What you will do >> Copy out the records below word for word.

Record list >>
— BEGIN —

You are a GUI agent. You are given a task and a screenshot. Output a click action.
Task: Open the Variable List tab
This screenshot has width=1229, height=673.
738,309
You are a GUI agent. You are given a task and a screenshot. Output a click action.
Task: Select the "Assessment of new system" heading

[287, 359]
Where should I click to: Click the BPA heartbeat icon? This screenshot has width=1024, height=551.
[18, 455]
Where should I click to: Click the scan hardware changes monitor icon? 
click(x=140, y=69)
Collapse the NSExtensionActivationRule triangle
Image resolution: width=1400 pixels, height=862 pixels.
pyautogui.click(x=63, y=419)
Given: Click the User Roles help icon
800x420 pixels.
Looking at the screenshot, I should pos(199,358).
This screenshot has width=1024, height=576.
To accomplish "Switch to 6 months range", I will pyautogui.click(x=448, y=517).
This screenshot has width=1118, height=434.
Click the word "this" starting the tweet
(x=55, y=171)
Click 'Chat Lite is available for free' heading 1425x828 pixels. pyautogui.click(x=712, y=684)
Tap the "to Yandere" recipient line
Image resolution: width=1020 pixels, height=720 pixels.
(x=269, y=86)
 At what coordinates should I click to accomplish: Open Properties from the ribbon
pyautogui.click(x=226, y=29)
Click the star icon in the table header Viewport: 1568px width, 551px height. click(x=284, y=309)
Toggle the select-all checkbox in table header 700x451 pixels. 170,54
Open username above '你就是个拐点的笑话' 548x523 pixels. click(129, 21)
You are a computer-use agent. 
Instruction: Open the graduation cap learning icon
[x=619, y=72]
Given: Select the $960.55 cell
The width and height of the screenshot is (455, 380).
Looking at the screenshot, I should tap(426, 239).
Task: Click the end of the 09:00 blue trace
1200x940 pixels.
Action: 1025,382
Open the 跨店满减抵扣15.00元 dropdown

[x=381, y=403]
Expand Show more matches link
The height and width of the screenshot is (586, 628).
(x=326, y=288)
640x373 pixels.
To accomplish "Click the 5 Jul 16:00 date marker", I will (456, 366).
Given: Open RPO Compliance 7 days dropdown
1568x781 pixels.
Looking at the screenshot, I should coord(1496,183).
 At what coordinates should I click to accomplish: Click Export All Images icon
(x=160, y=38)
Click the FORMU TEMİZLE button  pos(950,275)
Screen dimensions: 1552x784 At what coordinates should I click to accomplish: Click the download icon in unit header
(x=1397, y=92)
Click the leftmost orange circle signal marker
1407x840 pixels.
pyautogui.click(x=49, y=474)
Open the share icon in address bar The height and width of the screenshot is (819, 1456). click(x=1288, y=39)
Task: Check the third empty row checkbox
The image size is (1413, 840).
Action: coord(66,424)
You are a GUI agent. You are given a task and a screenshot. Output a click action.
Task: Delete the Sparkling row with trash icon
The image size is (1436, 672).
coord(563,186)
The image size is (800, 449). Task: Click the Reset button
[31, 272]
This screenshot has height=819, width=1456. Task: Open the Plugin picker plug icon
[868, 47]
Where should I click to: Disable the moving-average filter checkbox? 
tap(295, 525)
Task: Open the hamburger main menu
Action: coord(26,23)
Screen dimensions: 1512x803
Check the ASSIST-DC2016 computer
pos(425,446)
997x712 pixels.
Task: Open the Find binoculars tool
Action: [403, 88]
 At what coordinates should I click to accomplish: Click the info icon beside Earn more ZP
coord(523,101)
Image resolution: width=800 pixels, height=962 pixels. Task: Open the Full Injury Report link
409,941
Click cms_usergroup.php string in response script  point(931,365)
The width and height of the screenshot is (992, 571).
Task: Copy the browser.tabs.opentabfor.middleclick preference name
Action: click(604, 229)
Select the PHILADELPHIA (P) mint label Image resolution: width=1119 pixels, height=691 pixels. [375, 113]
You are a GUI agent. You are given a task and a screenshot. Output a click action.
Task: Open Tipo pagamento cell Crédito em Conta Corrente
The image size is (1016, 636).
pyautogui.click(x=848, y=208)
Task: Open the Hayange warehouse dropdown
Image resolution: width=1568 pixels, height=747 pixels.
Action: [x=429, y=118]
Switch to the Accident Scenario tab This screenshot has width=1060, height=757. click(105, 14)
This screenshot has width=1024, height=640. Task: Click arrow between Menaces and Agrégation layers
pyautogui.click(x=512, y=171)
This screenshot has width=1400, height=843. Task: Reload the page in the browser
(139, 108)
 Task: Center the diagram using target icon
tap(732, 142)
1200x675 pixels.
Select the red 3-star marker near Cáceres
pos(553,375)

— END —

Response to the exercise >>
You are a GUI agent. You are given a task and a screenshot. Output a click action.
Task: Open the Variable List tab
This screenshot has width=1229, height=673.
738,309
You are a GUI agent. You are given a task and a screenshot. Output a click action.
Task: Select the "Assessment of new system" heading

[287, 359]
Where should I click to: Click the BPA heartbeat icon? This screenshot has width=1024, height=551.
[18, 455]
Where should I click to: Click the scan hardware changes monitor icon? 
click(x=140, y=69)
Collapse the NSExtensionActivationRule triangle
Image resolution: width=1400 pixels, height=862 pixels.
pyautogui.click(x=63, y=419)
Given: Click the User Roles help icon
800x420 pixels.
Looking at the screenshot, I should pos(199,358).
This screenshot has width=1024, height=576.
To accomplish "Switch to 6 months range", I will pyautogui.click(x=448, y=517).
This screenshot has width=1118, height=434.
Click the word "this" starting the tweet
(x=55, y=171)
Click 'Chat Lite is available for free' heading 1425x828 pixels. pyautogui.click(x=712, y=684)
Tap the "to Yandere" recipient line
Image resolution: width=1020 pixels, height=720 pixels.
(x=269, y=86)
 At what coordinates should I click to accomplish: Open Properties from the ribbon
pyautogui.click(x=226, y=29)
Click the star icon in the table header Viewport: 1568px width, 551px height. click(x=284, y=309)
Toggle the select-all checkbox in table header 700x451 pixels. 170,54
Open username above '你就是个拐点的笑话' 548x523 pixels. click(129, 21)
You are a computer-use agent. 
Instruction: Open the graduation cap learning icon
[x=619, y=72]
Given: Select the $960.55 cell
The width and height of the screenshot is (455, 380).
Looking at the screenshot, I should tap(426, 239).
Task: Click the end of the 09:00 blue trace
1200x940 pixels.
Action: 1025,382
Open the 跨店满减抵扣15.00元 dropdown

[x=381, y=403]
Expand Show more matches link
The height and width of the screenshot is (586, 628).
(x=326, y=288)
640x373 pixels.
To accomplish "Click the 5 Jul 16:00 date marker", I will (456, 366).
Given: Open RPO Compliance 7 days dropdown
1568x781 pixels.
Looking at the screenshot, I should coord(1496,183).
 At what coordinates should I click to accomplish: Click Export All Images icon
(x=160, y=38)
Click the FORMU TEMİZLE button  pos(950,275)
Screen dimensions: 1552x784 At what coordinates should I click to accomplish: Click the download icon in unit header
(x=1397, y=92)
Click the leftmost orange circle signal marker
1407x840 pixels.
pyautogui.click(x=49, y=474)
Open the share icon in address bar The height and width of the screenshot is (819, 1456). click(x=1288, y=39)
Task: Check the third empty row checkbox
The image size is (1413, 840).
Action: coord(66,424)
You are a GUI agent. You are given a task and a screenshot. Output a click action.
Task: Delete the Sparkling row with trash icon
The image size is (1436, 672).
coord(563,186)
The image size is (800, 449). Task: Click the Reset button
[31, 272]
This screenshot has height=819, width=1456. Task: Open the Plugin picker plug icon
[868, 47]
Where should I click to: Disable the moving-average filter checkbox? 
tap(295, 525)
Task: Open the hamburger main menu
Action: coord(26,23)
Screen dimensions: 1512x803
Check the ASSIST-DC2016 computer
pos(425,446)
997x712 pixels.
Task: Open the Find binoculars tool
Action: [403, 88]
 At what coordinates should I click to accomplish: Click the info icon beside Earn more ZP
coord(523,101)
Image resolution: width=800 pixels, height=962 pixels. Task: Open the Full Injury Report link
409,941
Click cms_usergroup.php string in response script  point(931,365)
The width and height of the screenshot is (992, 571).
Task: Copy the browser.tabs.opentabfor.middleclick preference name
Action: click(604, 229)
Select the PHILADELPHIA (P) mint label Image resolution: width=1119 pixels, height=691 pixels. [375, 113]
You are a GUI agent. You are given a task and a screenshot. Output a click action.
Task: Open Tipo pagamento cell Crédito em Conta Corrente
The image size is (1016, 636).
pyautogui.click(x=848, y=208)
Task: Open the Hayange warehouse dropdown
Image resolution: width=1568 pixels, height=747 pixels.
Action: [x=429, y=118]
Switch to the Accident Scenario tab This screenshot has width=1060, height=757. click(105, 14)
This screenshot has width=1024, height=640. Task: Click arrow between Menaces and Agrégation layers
pyautogui.click(x=512, y=171)
This screenshot has width=1400, height=843. Task: Reload the page in the browser
(139, 108)
 Task: Center the diagram using target icon
tap(732, 142)
1200x675 pixels.
Select the red 3-star marker near Cáceres
pos(553,375)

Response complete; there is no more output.